Importantly, the data presented in this paper include all admissions where hospital coders determined that the injury or poisoning was purposely self-inflicted; therefore, incidents where the person had the intent to die by suicide (but did not die) are included, but self-harm cases without suicidal intent are also included. Although it is common for research studies to combine these behaviours, research suggests that they differ in clinically relevant ways, including on the basis of intention, frequency, and lethality [
23,
24]. Therefore, it could be that some of the clusters identified in this study are more related to suicide attempts and some are more related to non-suicidal self-injury (NSSI). This point is further reinforced by the fact that some subgroups identified in this study are consistent with groups that are currently identified in Australia as priority populations in policy due to the evidence base regarding which groups of people have higher rates of suicide, for example, young, unmarried males, without diagnosed mental illness or older regional/rural residents who are widowed/divorced/separated. To inform suicide prevention initiatives, future research should include linkage of hospital admissions data to death data to determine which cluster(s) may be at increased risk of suicide following self-harm-related admission. In addition, this type of linkage research may show that some clusters are not associated with suicide and, therefore, intervention and prevention efforts may be able to be tailored specifically for the population who engage in non-fatal self-harm.
Limitations
This research has some limitations. The numbers reported could be an underestimate of actual hospitalisations for self-harm, due to known issues with administrative data, particularly in relation to capturing self-harm [
25]. In addition, the dataset used for this analysis is episode- and not person-based meaning the same person could be represented more than once. The study also lacks a population-based control group—it may be that certain variables cluster together in the population and this is why they cluster in the current analysis.
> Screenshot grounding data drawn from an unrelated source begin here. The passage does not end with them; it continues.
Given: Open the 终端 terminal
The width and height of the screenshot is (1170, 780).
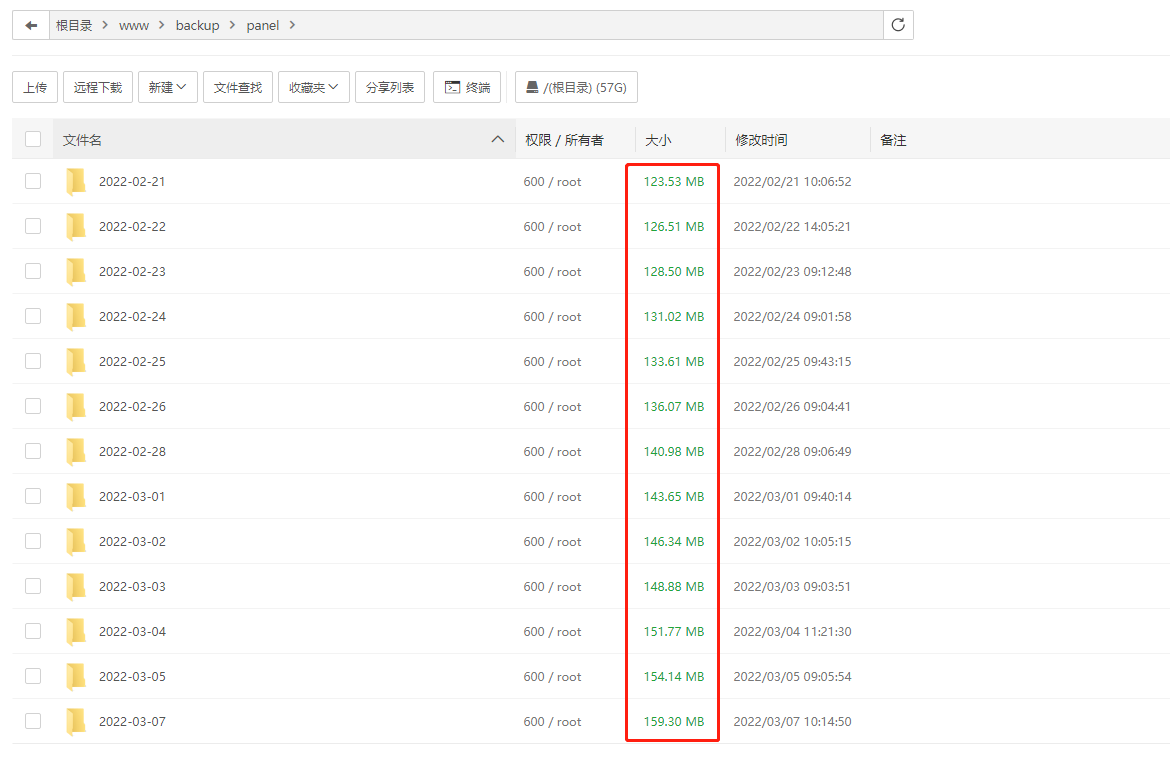Looking at the screenshot, I should (x=467, y=87).
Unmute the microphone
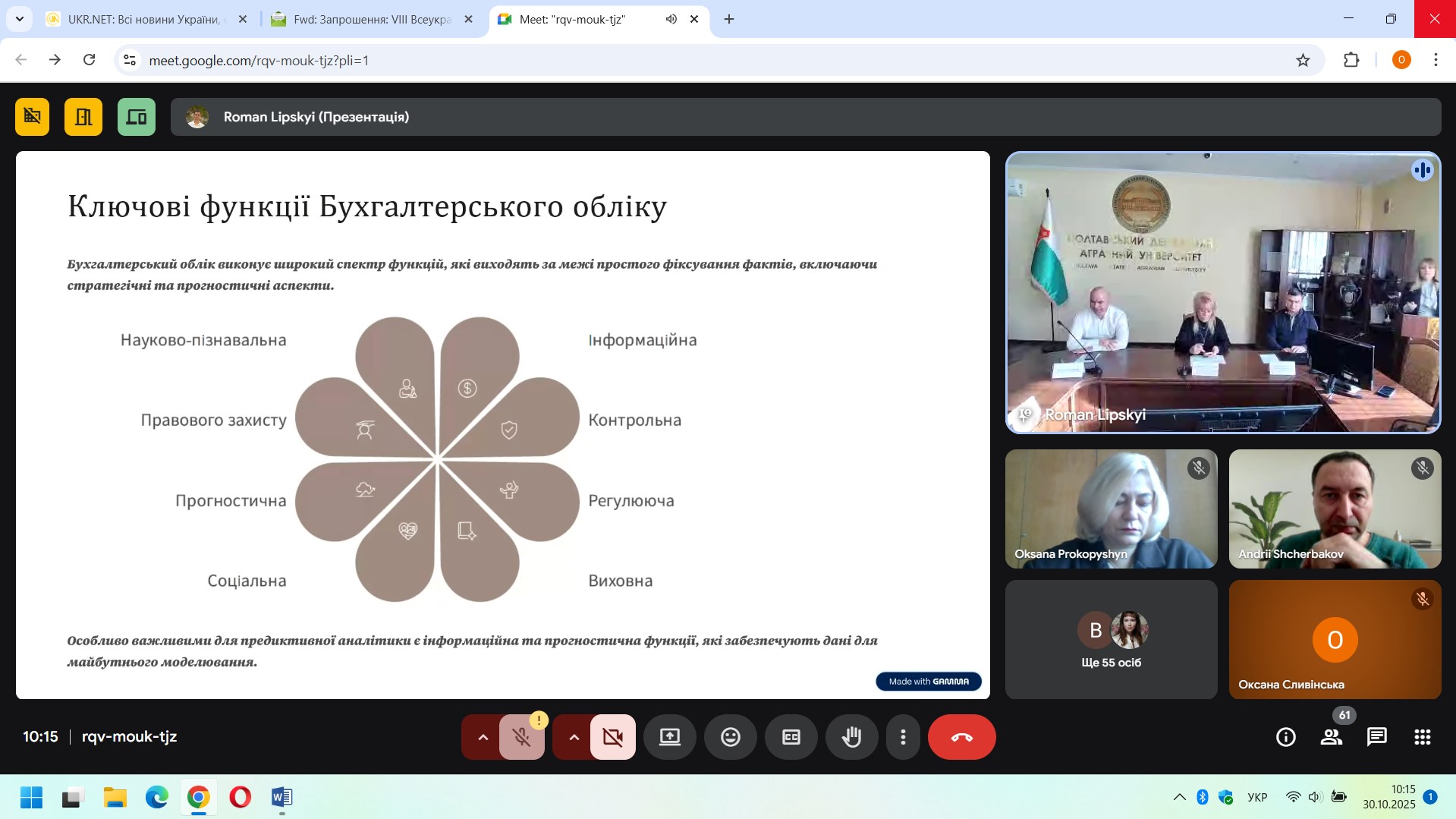Screen dimensions: 1456x819 [x=521, y=736]
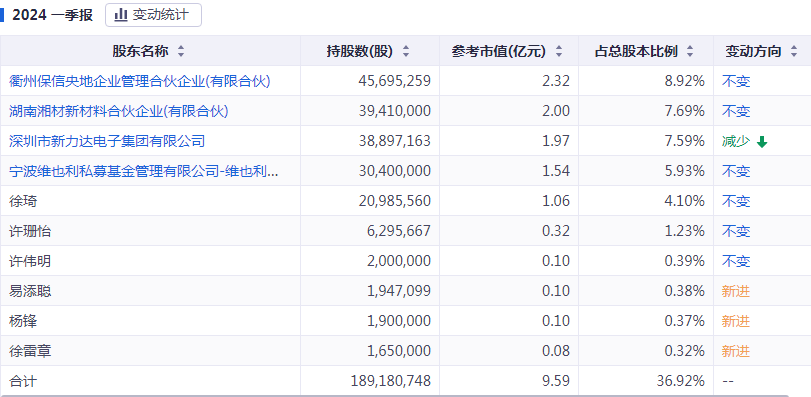Sort by 持股数(股) column arrows
Image resolution: width=811 pixels, height=397 pixels.
[x=406, y=51]
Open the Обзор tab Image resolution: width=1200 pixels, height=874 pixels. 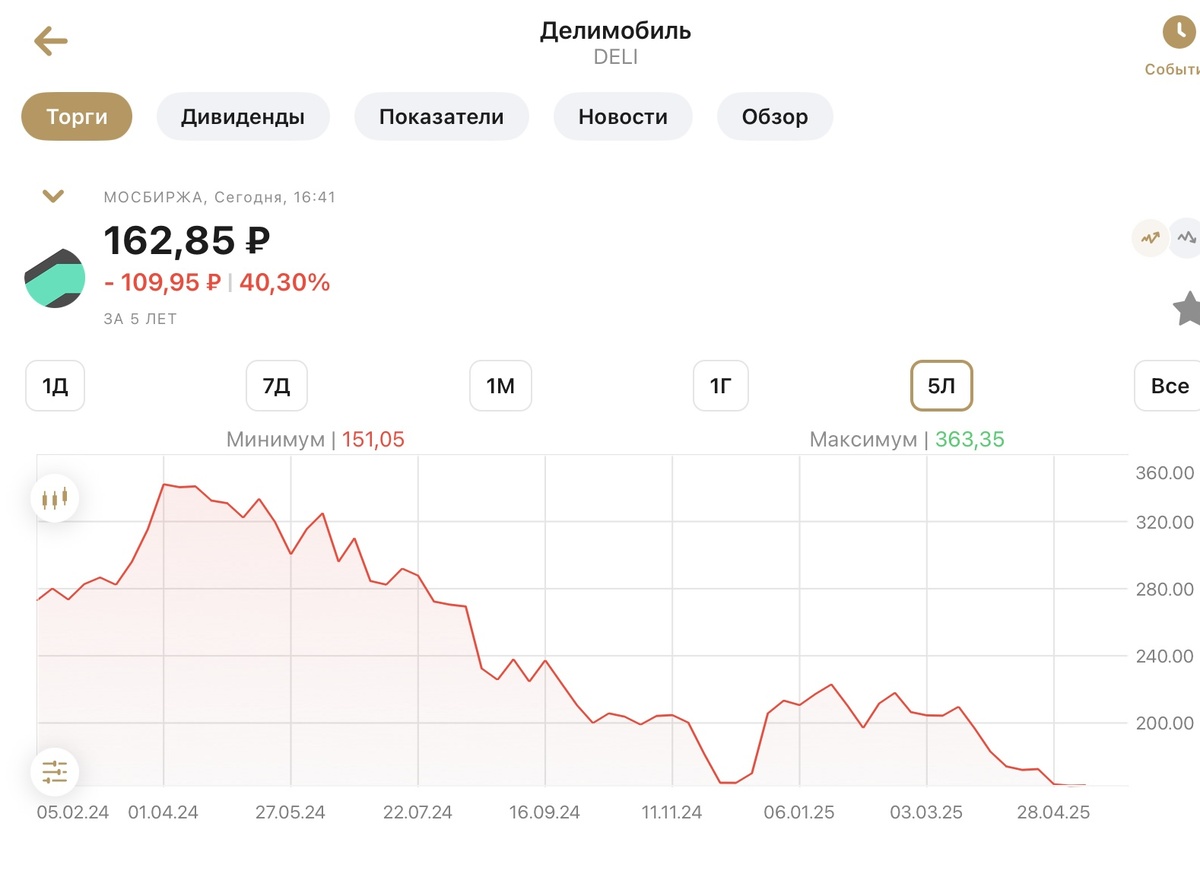pos(775,117)
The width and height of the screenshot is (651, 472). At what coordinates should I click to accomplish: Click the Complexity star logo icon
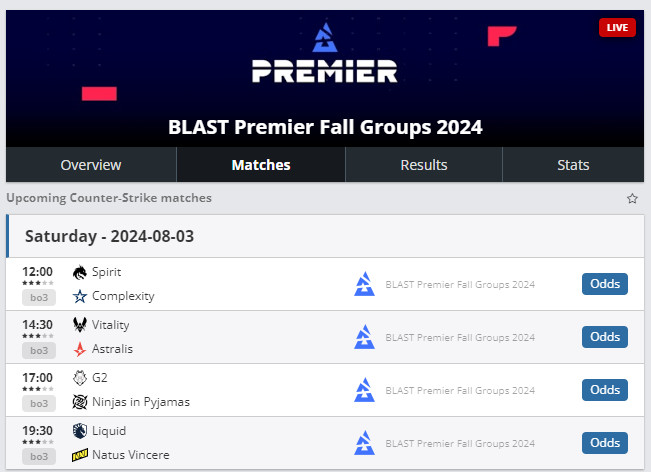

Finally, the analysis was restricted to available administrative data items and, therefore, other information that would potentially help characterise the groups, such as the presence or absence of intent to die by suicide, exposure to potential stressors, etc., was not able to be included.
Conclusion
Despite the inherent limitations of administrative data, this study demonstrates that if interrogated in a novel way, administrative data can be used to identify meaningful priority groups to inform suicide and self-harm prevention planning and policy.
These results show that although young females who deliberately poison themselves are clearly an important population to target with preventative interventions, there is a need to look beyond this population—those who are admitted to hospital for self-harm are a heterogeneous group.